I am learning how to use TorchRL and am trying to implement my own environment while following the PPO Tutorial. I even used TorchRL’s own Gymnasium Conversion Examples

My new environment is defined as the following

class MyEnv(gym.Env):
    def __init__(self):
        self.observation_space = spaces.Dict(
            obs0=spaces.Box(-1, 1, (2,)),
            obs1=spaces.Box(-1, 1, (3,))
        )
        self.action_space = spaces.Box(-1, 1, (1,))

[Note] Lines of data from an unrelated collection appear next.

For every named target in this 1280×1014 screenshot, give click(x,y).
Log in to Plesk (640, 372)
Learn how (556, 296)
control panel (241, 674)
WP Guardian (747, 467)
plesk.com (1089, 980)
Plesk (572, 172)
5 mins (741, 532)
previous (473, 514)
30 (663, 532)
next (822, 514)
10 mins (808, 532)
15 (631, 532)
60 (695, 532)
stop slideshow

    def step(self, action):
        return self.observation_space.sample(), 1, False, False, {}

    def reset(self, **kwargs):
        return self.observation_space.sample(), {}

I then follow the PPO tutorial and change this line from

base_env = GymEnv("InvertedDoublePendulum-v4", device=device)

to

base_env = GymWrapper(MyEnv())

It seems to run fine until this line

print("Running policy:", policy_module(env.reset()))

but get this error:
"KeyError: “Some tensors that are necessary for the module call may not have been found in the input tensordict: the following inputs are None: {“observation”}.”

This makes sense because after calling env.reset(), observation is not a key. I then updated the observation space to this

 self.observation_space = spaces.Dict(
    observation(
            obs0=spaces.Box(-1, 1, (2,)),
            obs1=spaces.Box(-1, 1, (3,))
        ))

but it returns this error

...
File /home/myuser/.../site-packages/torch/nn/modules/linear.py", line 259, in itialize_parameters
    self.in_features = input.shape[-1]
IndexError: tuple index out of range

For some reason the input is still in TensorDict format. All other tutorials using gym environments show the input data as a tensor. While a tensor has a shape, the TensorDict’s shape is torch.Size().

rgbarishian · October 12, 2024, 1:51am

I have solved this using the CatTensors class.

Following the PPO tutorial, I added the CatTensors transform to the Compose object.

env = TransformedEnv(
    base_env,
    Compose(
        # normalize observations
        CatTensors(in_keys=["obs0", "obs1", out_key="observation])
        ObservationNorm(in_keys=["observation"]),
        DoubleToFloat(),
        StepCounter(),
    ),
)